Well, Joan started calling at all hours and being quite aggressive. When someone close to you is seriously ill in hospital your heart stops every time the phone rings. What I was dealing with at the hospital was bad enough, but Joan Davies would have me in floods of tears every time she rang. Other staff, friends of mine,would come to the hospital and then try to explain to her what was going on but she kept calling. And I made the fatal mistake of being honest with her[ instead of saying I was ill myself]. Once I asked her to come over to the Heath and see and then she would have understood but she wouldn’t go near illness. Yes, the woman had a management problem with an HOD being off, but if I’d been run over or taken ill they’d have had to cope, just as they’d have had to cope if I’d had maternity leave! There are just times when all “normal life” has to be put on hold and this was one of them. The calls became more and more frequent and the tone of them was deeply upsetting, even threatening. The union officer wanted to call Joan and tell her, in no uncertain terms, to stop. Perhaps the best method of defence would have been attack with her - I don’t know. But I was thinking that it was nearly end of term and I’d have to go back and work with her so I left it.

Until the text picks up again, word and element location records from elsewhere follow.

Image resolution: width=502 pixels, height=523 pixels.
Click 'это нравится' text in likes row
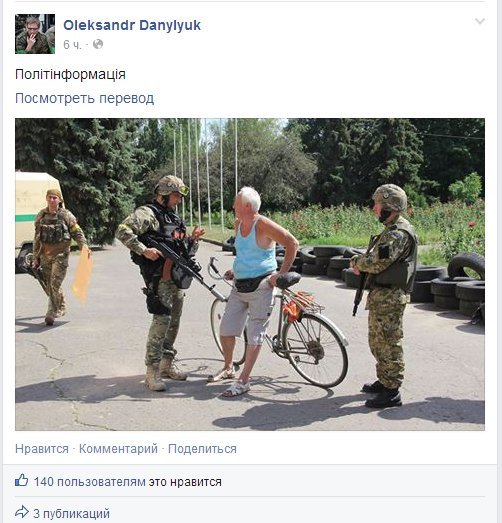tap(185, 482)
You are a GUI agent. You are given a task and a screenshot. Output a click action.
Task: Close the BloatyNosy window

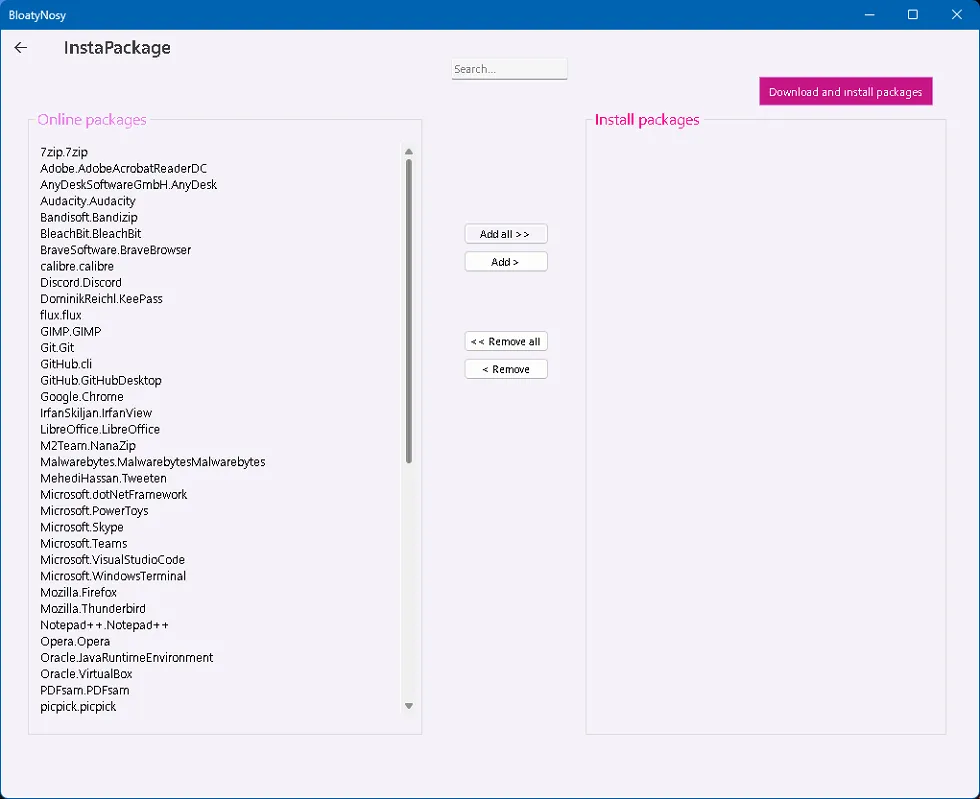[x=957, y=15]
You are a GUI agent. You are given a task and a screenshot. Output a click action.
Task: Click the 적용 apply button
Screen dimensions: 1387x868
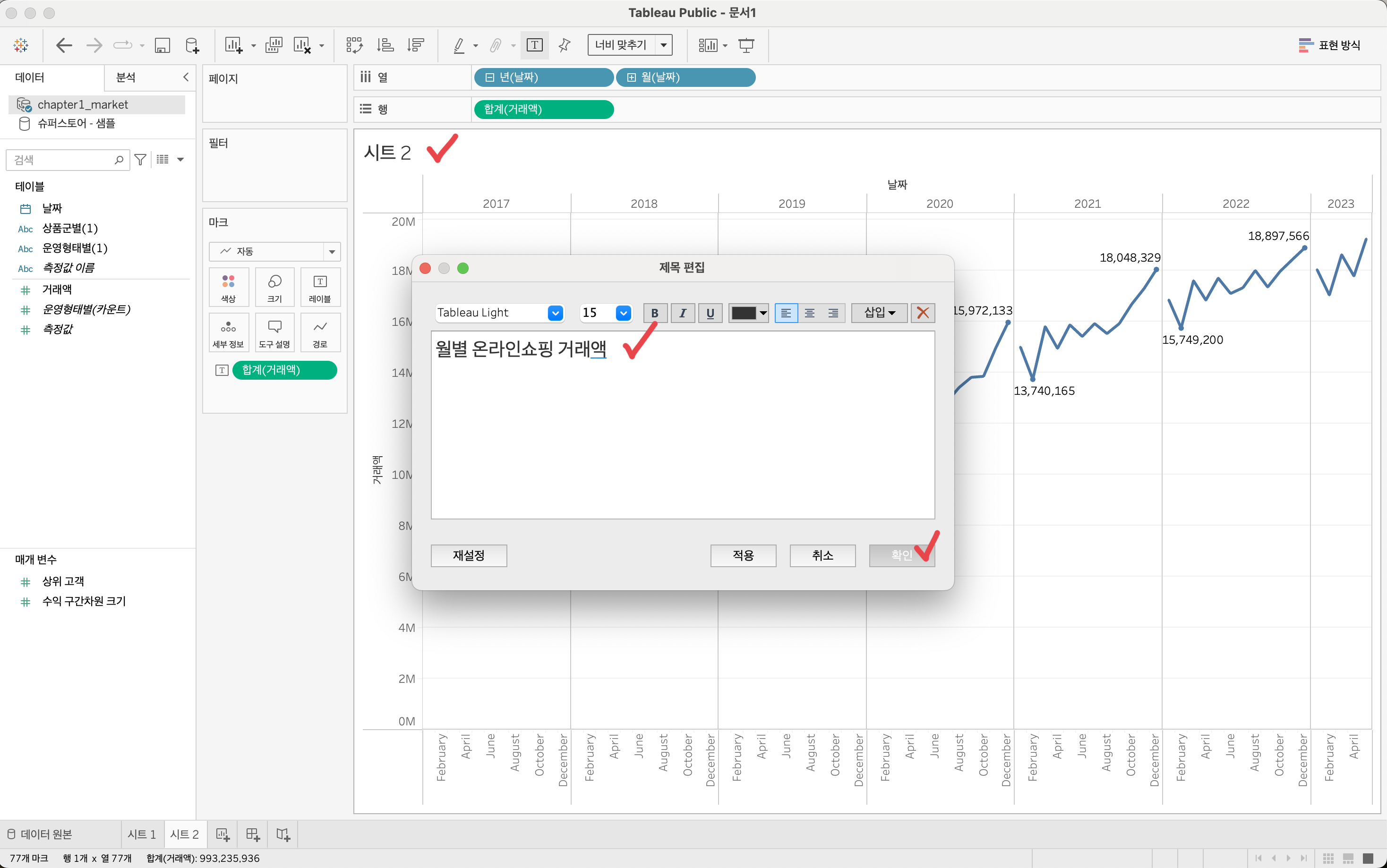743,555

When it was all over and I was back in the swing at school, a year 11 pupil called Lucy [whom I first encountered as she was trying to burn the handle off Joan’s office door with a cigarette lighter!] used to hyperventilate and create havoc in my lesson every Tuesday morning. This was all to do with the fact that she had a lesson with Joan next and “I 'ates Mrs Davies”, she would yell. [“So do I”, I wanted to say.] I used to sit her in the storeroom and try to calm her down. One day she went hysterical and told me there was some wood loose on a desk in Mrs Davies’s classroom and she spent every lesson loosening it some more so she could eventually go for Joan’s skull with this plank of wood. “And now I’ve told you and you’re gonna spoil it and tell!” screamed Lucy. “I’ll personally hand you the bloody plank”, thought I. I did spoil it, of course..

2007: What I think all this points to, apart from shortcomings in care for the elderly, is that in the UK there is no provision for extended compassionate leave when you are faced with a situation like this. Yet, as people live longer, more and more of us are going to find ourselves needing it. Usually, when someone develops dementia, it is a long process. When the time does come when the person can no longer be cared for at home, sad though it is, the care home gradually takes over and you, as the relative, slowly learn to accept that. In Mum’s case it was not a long process. She went from being my Mum, with whom I discussed politics and the state of the world every day, to being this person who didn’t know me half the time and whom I didn’t recognise, within a matter of a couple of weeks. There was no time to “come to terms” with it; all I knew was that she needed me and I had to keep a step ahead of those who would have put her “on display” in a ward for patients with a mental illness which she didn’t even have.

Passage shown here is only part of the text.